她默默将那纸打开,看见皱得不成样的纸上开头便是两个清晰端整的字--

休书。

目光移到纸张另一端,看到的是白礼的名字和印章。

事情在一瞬间变了几变,她想了想,回头看着玄明。

玄明慢慢将她拢回怀里,一手取出样东西。黑白疏落,正是她最宝贝的,原本想要给他的墨莲巾。

“莲儿,这块巾还能给我么?”

雪晴然猛然抬头,愕然看着他。半晌,眼中泛起了悲怒之色:“玄明,你可怜我……”

玄明低眉看了她一会,伸手将她腮边一丝乱发理过耳后,这才轻声说:“我十二岁进雪王府,不寻仇,不回雪山,不离开横云。这么多年过去了,我是可怜你,还是思慕你,你真的看不出吗?”

雪晴然呆呆怔住,苍白的脸颊上终泛起淡淡血色。

“可是你……”

“你将这块巾拿给我的那天,我实在欢喜得心都要飞出来了。我连做梦都不曾想到你会这样对我--”

雪晴然蹙眉看着他,心中五味杂陈,终归化作了难以言诉的怨:“可是你说不要,你把它还给我了!你都说好了要和我一起去横云,你却不肯要它!”

“云家是雪山里出来辅佐横云的,我对横云反戈相向是重罪,千红会来责罚我。”玄明低下头,将她紧紧抱在手臂间,“我不怕责罚。可是如果我们做了夫妻,你就一样是云家的人,一样要受这样的罚。千红本是九重天的行刑人,他们世世代代走遍千山,实是为了巡检雪山各族的后辈行事。莲儿,你说了没什么比报父仇更重要。我怕你为雪王爷一辈子不甘心,我也怕你要面对千红的刑罚,所以就将巾还了你。莲儿,我知错了。我不想还的,我不情愿还的,就算是赔上性命,我也不舍得还了它。都是我不好……”

许久的寂静,雪晴然将脸埋在他胸前,不让他看到她哭了。否则他一定更觉得她柔弱,弱到即使是和他一起都不能承担千红的责罚。他只想让她遇到喜欢的想做的事,不好的事他都要一个人背转了身去,一个人苦苦撑着。

她用力抓着他的衣襟,竭力想让自己的声音平静一些,更平静一些:“既然如此,今天为何又来要它……”

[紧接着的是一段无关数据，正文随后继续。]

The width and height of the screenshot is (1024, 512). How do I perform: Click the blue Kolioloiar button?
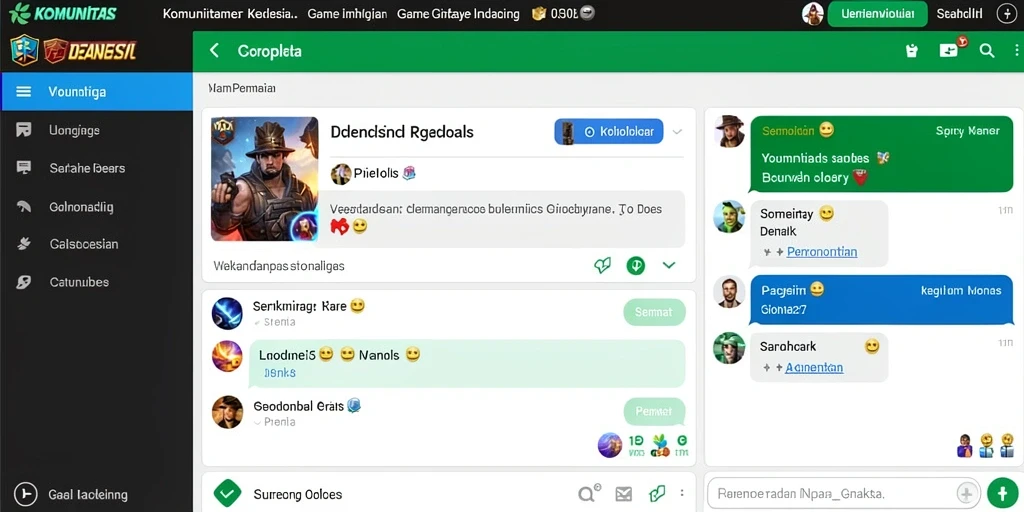pos(609,132)
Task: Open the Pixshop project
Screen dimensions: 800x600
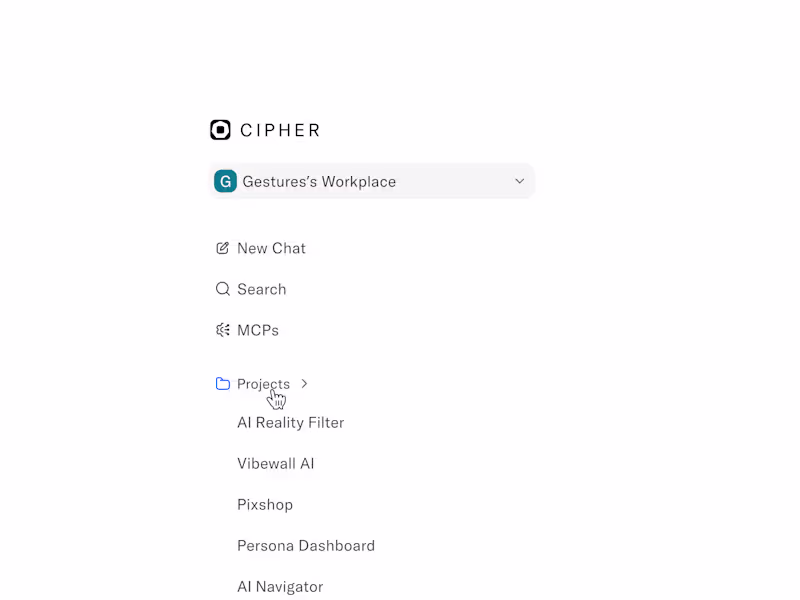Action: point(264,504)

他答非所问地喃喃念道:“你一走,就像心被挖走了一样难受。”

雪晴然再也撑不住,低声哽咽道:“玄明,这是你还我的。以后不要你什么事都替我做主!”

“恩。再也不了。”玄明应了一声,很轻,“等我们一起报过了仇,就远远地逃走。天下那么大,总能寻到个连千红也寻不到的地方。”

雪晴然点点头。

两人突然都不说话,屋里一时间异常安静。然后玄明率先想起了这还是人家白礼府上,便收起了巾,低头道:“那我们回去吧。”

雪晴然点点头,先将白礼那张字迹工整的休书小心折好,折完后左右看看,也塞到了玄明怀里:“帮我拿着。”

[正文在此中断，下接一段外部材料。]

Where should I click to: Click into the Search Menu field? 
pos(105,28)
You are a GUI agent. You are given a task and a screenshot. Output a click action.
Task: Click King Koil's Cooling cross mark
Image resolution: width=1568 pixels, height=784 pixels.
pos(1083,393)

忽然想起了白礼,不禁有些脸红。如此一番胡闹,算下来亏欠了他许多,还不知今后该怎样还上。只怕她不仅伤了白礼,也伤到了他的几个王妃。

玄明看出她心思,便说:“今时今日之事,我会和礼王算清。”

说罢将她抱起来就往外走。雪晴然惊道:“这一路出去,要路过他那三个王妃的院子……”

玄明认真想了想,平静地说:“这样就不必再来说了。”

雪晴然觉得他这一刻简直是白夜附体了,全然没有平日里的缜密细致,忙说:“我,我不好意思。”

“谁敢笑你,杀了他。”

雪晴然赶紧闭了嘴。玄明抱着她快步向门外走去,一边用很轻的声音说:“我实在等不及要带你回去。”

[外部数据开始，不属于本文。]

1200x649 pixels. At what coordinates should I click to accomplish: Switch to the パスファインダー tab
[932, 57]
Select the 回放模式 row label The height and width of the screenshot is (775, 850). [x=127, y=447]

初夏的清晨,阳光正好,舜华院外的木槿花如同锦缎般绚烂铺开。两人穿过晨光花香,穿过世上人的眼光。雪晴然有一瞬间非常懊悔,自己不该那般任性,害他今后要被人背后指点,说他要了个给人做过妃妾的女子,甚至还连累了白礼--

身体突然近乎飘了起来。她连忙双臂抱住玄明肩颈,定神一瞧,原来是他走到无人处,竟抱着她连转了几圈。

他是不是疯了的念头一闪而过。

玄明终于停住,俯在她耳边轻声说:“莲儿,我从没有觉得这样开心过。”

雪晴然笑了,伸手在他额角抚了一下:“你累不累?我自己走,你扶着我。”

玄明笑笑,继续向前走去。

“我不累。怎么会累。”他笑着说。

雪晴然乖乖缩在他怀里,任阳光轻轻抚着脸庞。好一会,她忽然轻声说:“我记得那一天还下了雪,怎么一转眼花都开了。玄明,我睡了有这么久么?”

“恩。”他牵起唇角,“做了梦么?”

雪晴然凝神想了一会。

“梦到我躺在江底。”

“江底?”

“恩。水很凉,一直冷得想发抖,可又好像连发抖的力气都没有了。”她微微仰起头看着他,“玄明,会不会我死了以后也一直这么冷?我怕……”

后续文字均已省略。